Besides the Inner Party and the Outer Party, there are the proles, that is, the common people. Orwell describes the proles thusly:

 

“So long as they continued to work and breed, their other activities were without importance. Left to themselves, like cattle turned loose upon the plains of Argentina, they had reverted to a style of life that appeared to be natural to them, a sort of ancestral pattern. They were born, they grew up in the gutters, they went to work at twelve, they passed through a brief blossoming-period of beauty and sexual desire, they married at twenty, they were middle-aged at thirty, they died, for the most part, at sixty. Heavy physical work, the care of home and children, petty quarrels with neighbours, films, football, beer, and above all, gambling, filled up the horizon of their minds.”

 

If such was the case, then did the Thought Police surveillance and capture them the way they do with actual Party members? Apparently not, for the most part:

 

“To keep them in control was not difficult. A few agents of the Thought Police moved always among them, spreading false rumours and marking down and eliminating the few individuals who were judged capable of becoming dangerous; but no attempt was made to indoctrinate them with the ideology of the Party. It was not desirable that the proles should have strong political feelings. All that was required of them was a primitive patriotism which could be appealed to whenever it was necessary to make them accept longer working-hours or shorter rations. And even when they became discontented, as they sometimes did, their discontent led nowhere, because being without general ideas, they could only focus it on petty specific grievances. The larger evils invariably escaped their notice.”

 

It was in this way that Winston’s hope for any sort of victory laying solely with the proles was thus proved ineffectual, for the Thought Police and the Party in general had managed to deal with the proles in such a manner so as to automatically contain any revolutionary fervor that would threaten their own power. As the Party slogan said, “Proles and animals are free.”

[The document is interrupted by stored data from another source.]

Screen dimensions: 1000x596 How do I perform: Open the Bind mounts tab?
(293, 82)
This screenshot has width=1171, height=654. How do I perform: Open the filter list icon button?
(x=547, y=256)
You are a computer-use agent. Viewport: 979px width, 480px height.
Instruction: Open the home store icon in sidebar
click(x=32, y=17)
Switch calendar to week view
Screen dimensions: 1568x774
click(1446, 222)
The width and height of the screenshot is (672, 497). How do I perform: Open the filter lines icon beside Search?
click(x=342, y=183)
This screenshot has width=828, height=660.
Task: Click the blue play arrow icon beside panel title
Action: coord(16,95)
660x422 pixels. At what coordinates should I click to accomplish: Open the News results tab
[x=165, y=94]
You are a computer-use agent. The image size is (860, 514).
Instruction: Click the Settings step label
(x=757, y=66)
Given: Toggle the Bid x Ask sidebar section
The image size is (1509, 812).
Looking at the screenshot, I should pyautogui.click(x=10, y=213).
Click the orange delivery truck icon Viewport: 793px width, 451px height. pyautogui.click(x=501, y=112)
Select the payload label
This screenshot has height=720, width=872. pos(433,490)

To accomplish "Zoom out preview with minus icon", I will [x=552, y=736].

Oceania is the epitome of the surveillance society. Telescreens, which are televisions that also have microphone and camera capabilities, are used to monitor Party members for thoughtcrime, which is behavioral deviation from Ingsoc. Surveillance cameras are ubiquitous in public squares and roads. The Thought Police live amongst the proles, Outer Party, and Inner Party members to simultaneously enforce orthodoxy and prevent revolution. Oceania is a police state in every way that matters.

Within this dystopian hell, Winston experiences the very beginnings of seeing through the fog of the Party’s illusions when he begins keeping a diary where he expresses his most sincere thoughts in Oldspeak. Eventually, he acquires a lover, Julia, who joins him in resisting the Party by continuing to sleep with him, given that sexual activity by Party members which is not sanctioned by the Party is thoughtcrime (in Julia and Winston’s case, it would be more specifically considered as sexcrime). After they are caught by the Thought Police in their lover’s nest, both of them are sent to the Ministry of Love where they are socially re-engineered to love Big Brother by ultimately betraying each other.

George Orwell’s 1984 is a ominous warning about the dangers of totalitarianism set up against one of the better imagined mise-en-scène I have ever read in a fictional novel. If there was any lesson to be learned from Orwell’s work, it would be that you can never allow tyranny to take root within any given civilization, for it is what can permanently destroy humanity itself. Perhaps also being noticeably less fearful of the enemy rebel government can be helpful in beginning to instill some much needed courage that would be pivotal towards overthrowing these Orwellian bloodthirsty psychopathic authoritarians from the throne of power that they have usurped.